Don't let the time frame and the setbacks get you too discouraged. There is no way to plan for every problem that might happen. If people don't have setbacks, then I have to wonder if they are really serious about breeding because you don't notice problems as much if you aren't paying attention. I've had my share and I know a few others that have had theirs, but you just have to keep going till you see that tiny pin prick of light at the end of the tunnel.
I think there is a lot more setbacks in this work than people want to admit or talk about. I have a theory that we just don't hear about the problems because for one, discussing the reality of poultry raising does not sell poultry products and it would turn off potential buyers if magazines and online sources told the truth about things. Two, people don't like to hear about the hard parts of things, they want the warm fuzzy stuff not the dirty stuff. And three, it can be discouraging and embarrassing to talk about your problems because it can make you feel like a failure.
I wish there was more formal support out there educating people so they weren't feeling like they were floundering. Not everyone knows how to research what they want/need to know, and not everyone can go to poultry shows and be friends with successful breeders to learn from the very start. I like the work that the Livestock Conservancy is doing to promote old breeds, but they make it all seem like it's a bed of roses, instead of showing what it's really like.

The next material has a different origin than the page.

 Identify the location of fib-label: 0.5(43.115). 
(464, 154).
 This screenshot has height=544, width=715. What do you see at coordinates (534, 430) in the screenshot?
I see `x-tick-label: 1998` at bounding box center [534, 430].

That's why I keep running across people that claim to want to breed heritage birds, yet they are opposed to culling and not only will they not kill and eat their own birds, but they won't allow people to buy their birds with the intent to eat them. Being a chicken farmer is a glamorous fad these days but nobody is telling these people the truth about how hard it can be.
Thanks- it's good to hear the failures as well as the successes. I try to keep in the back of my mind, the 1 in 100 "rule" of the good bird- that way I feel a bit better when I look at mine, and realize that the 99 of the 100 will be chicken dinner. And really, I don't blame the people who have been breeding for a long time, when they don't want to sell their stock to newbies- it's very true that when you you're new and starting out, and you get all your information from the popular magazines and sources, it does sound pretty easy, and pretty glamorous. In fact I read an article on Black Javas in some magazine- and of course I had to have a lovely flock like that free ranging on our farm. I figured it would be easy to find some and go from there- ha! I could not have been more wrong. First, there seemed to be none (at least that I could find) in Canada, and then when I located some at Urch's I thought, well I'm all set- and then was shocked that they didn't ship to Canada. Neither did Sand Hill Preservation.. or anyone else. The magazine made it sound like a fairy tale, as you say, all rosy. I didn't realize that it would take time to build relationships and tons of research, and set backs. But I've come a long way since then. It's a typical case of the longer you're in it, the less and less you realize you know. I miss those early days when I knew just about everything there was to know about chickens! Haa haaa haaaa haaa!!!!!!!
Black Javas are lovely, but I've found a lot of the Javas out there are no where near Standard. You might have dodged a bullet by not finding any breeders that would ship to Canada.
Serious Java breeders are few and far between. Javas in general need a lot of work. Some folks are making progress. Others (me included) are having a lot of learning experiences along the way. Two steps forward, one step back. Some years it's one step forward and two steps back.
I'm in my fourth year with Black Javas and keep re-evaluating how much effort I want to put into the process of improving the birds. So far the answer has been yeah, keep going. I love the breed. I love growing the chicks out. I love the eggs and meat, and being able to feed friends and family. I love watching the birds run around the yard. I don't like killing chickens but I do it because it's necessary. And I've gotten a lot faster at killing and butchering so it's not as traumatic as it was at first. I have sold a few birds along the way to people who wanted them for eggs and meat, not for showing. I would rather eat the birds than sell them.
This year I cut back on the number of chicks I hatched because I don't have the space to grow out any more. That will slow down my progress toward improving the birds, but I get to have more fun with the flock. And that is the whole point of raising chickens.